Decretava feriado quando o time retornava com o título de campeão. Como
prefeito foi o maior torcedor. Se Luís Carlos fosse formar a melhor seleção com
os jogadores de sua geração, escolheria: Plínio, Zé Davi e Ronaldo; Valdemir
Chicão, Abiezer e Hamilton; Gajé, Santinho, Jonga, Tombinha e Fernando Riela.

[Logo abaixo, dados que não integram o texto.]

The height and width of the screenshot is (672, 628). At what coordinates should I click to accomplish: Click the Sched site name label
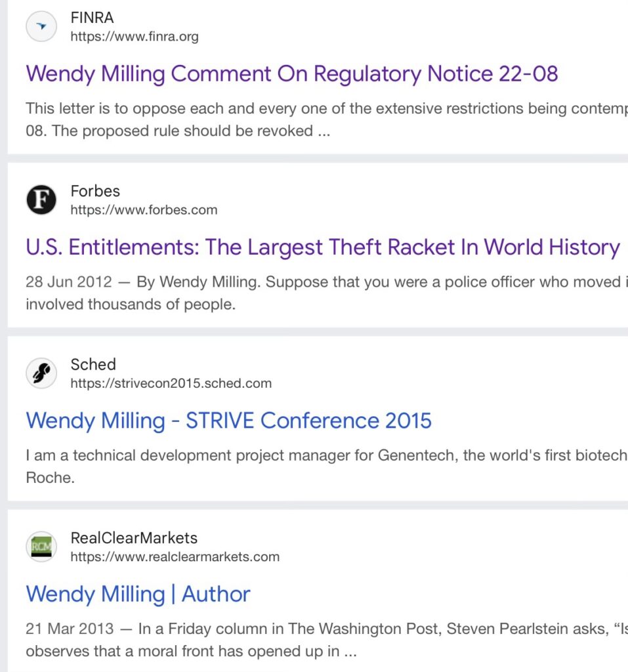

“O excesso de bons craques amadores naquele tempo tornava difícil fazer uma
escalação com os onze melhores”, observou o goleiro. Ele guarda muitas medalhas
conquistadas como campeão dos times que defendeu e pela seleção. Os filhos não
se interessam por futebol, mas os netos, quem sabe, poderão se tornar bons
atletas, e elas servirem de incentivo para eles. Além das medalhas, o goleiro
guarda com carinho e saudade alguns recortes de jornais, trazendo noticias,
crônicas e muitas fotos dos tempos áureos do futebol amador de Itabuna na velha
Desportiva.
“A
imprensa sempre vivenciou o nosso futebol amador em todos os momentos. Nomes
como Lourival Ferreira, Orlando Cardoso, Geraldo Borges, Iedo Nogueira, Lima
Galo, Edson Almeida, Raimundo Galvão e Ramiro Aquino souberam muito bem
divulgar, valorizar e incentivar o esporte em nossa cidade”, completou
Luís Carlos.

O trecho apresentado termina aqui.